=== ASSIGNED TASK ===
In the karaoke glossary, what is meant by "Karaokeoglyphics"?

---------- SOURCE DOCUMENT ----------

Kroakie
A singer who did Mariah Carey the night before and now is limited to Joe
Cocker and Kim Carnes tunes. Repeatologist
A person who sings the same song every week.
Predictaoke
Host can write down singer's songs as they walk in.
Staraokeologist
Singers who have sung the same song for 5 years and go to 3 different
venues every night to sing the same songs in each.
Ghost singer
A person who puts in a song and promptly disappears, then after they are
called they mysteriously reappear.
Dedication
Any ballad sung in the hope of gaining female companionship.
Karaokephobia
Someone who is scared of Karaoke, they will push the song book away and
feel if they open it they could be metaphysically transported on to the
stage.
Kamikazekaraoke
Drafting another person to sing without their knowledge.
Milli Vanilli
A singer that goes on stage with another singer but won't take the microphone
and mouths the song.
Dance remix
A disc that skips during a performance.
Dark sider
People who take Karaoke too seriously (usually to fill deep emotional
voids). If it wasn't for Karaoke they would be up on a rooftop with an
AK-47.
Orphan
A singer that's been ditched and asks the KJ for a ride home.
Karaokeoglyphics
Unreadable song slips.
Dorkapella
Someone who keeps singing even though the song has finished.
Pitchforking
Changing the key of a song so everyone sounds like they are on helium.
Premature evacuation
Leaving before your song is over!
Illusionist
A singer's looks that conflict with the song. For example she looks like
Patsy Cline but belts out "Guns'n'Roses".
Tap dancer
A singer that didn't make it to the bathroom before their song was called.
Double take
A singer that always misses the first part of the song and the host has
to start it again. Fire drill
A song that causes singers to head for the exit and line up.
Karaoke paranoia
A condition that makes a singer ask when their song is up next (every
three minutes) and displays symptoms similar to cocaine addicts.

---------- THE DATA ----------

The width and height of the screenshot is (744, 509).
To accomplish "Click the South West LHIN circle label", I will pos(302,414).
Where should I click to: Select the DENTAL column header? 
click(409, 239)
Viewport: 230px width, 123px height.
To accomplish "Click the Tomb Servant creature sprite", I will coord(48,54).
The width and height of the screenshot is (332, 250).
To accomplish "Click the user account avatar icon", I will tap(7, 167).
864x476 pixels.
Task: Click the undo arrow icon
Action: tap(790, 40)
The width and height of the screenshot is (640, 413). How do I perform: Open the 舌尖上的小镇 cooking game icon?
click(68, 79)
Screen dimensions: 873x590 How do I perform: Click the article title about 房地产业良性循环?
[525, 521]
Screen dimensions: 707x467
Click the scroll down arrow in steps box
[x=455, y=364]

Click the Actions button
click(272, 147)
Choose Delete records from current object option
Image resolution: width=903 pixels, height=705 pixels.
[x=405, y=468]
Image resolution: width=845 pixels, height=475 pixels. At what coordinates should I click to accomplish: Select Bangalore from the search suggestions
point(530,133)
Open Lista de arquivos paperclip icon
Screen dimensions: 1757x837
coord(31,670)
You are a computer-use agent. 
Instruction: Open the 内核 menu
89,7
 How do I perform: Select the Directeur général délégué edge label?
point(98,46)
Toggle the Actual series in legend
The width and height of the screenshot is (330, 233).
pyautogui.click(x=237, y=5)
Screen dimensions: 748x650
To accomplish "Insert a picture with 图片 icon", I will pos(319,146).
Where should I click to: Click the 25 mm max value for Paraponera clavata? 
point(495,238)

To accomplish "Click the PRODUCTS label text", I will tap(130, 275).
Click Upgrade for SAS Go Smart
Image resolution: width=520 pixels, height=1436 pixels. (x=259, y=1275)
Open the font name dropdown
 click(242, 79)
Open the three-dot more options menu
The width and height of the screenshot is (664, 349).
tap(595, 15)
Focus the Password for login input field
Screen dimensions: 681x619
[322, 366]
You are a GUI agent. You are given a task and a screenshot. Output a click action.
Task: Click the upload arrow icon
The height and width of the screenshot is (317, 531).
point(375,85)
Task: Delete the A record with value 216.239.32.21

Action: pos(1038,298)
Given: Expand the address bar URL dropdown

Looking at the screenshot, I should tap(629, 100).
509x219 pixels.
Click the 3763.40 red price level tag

----------

=== RESPONSE TO THE EXERCISE ===
Unreadable song slips.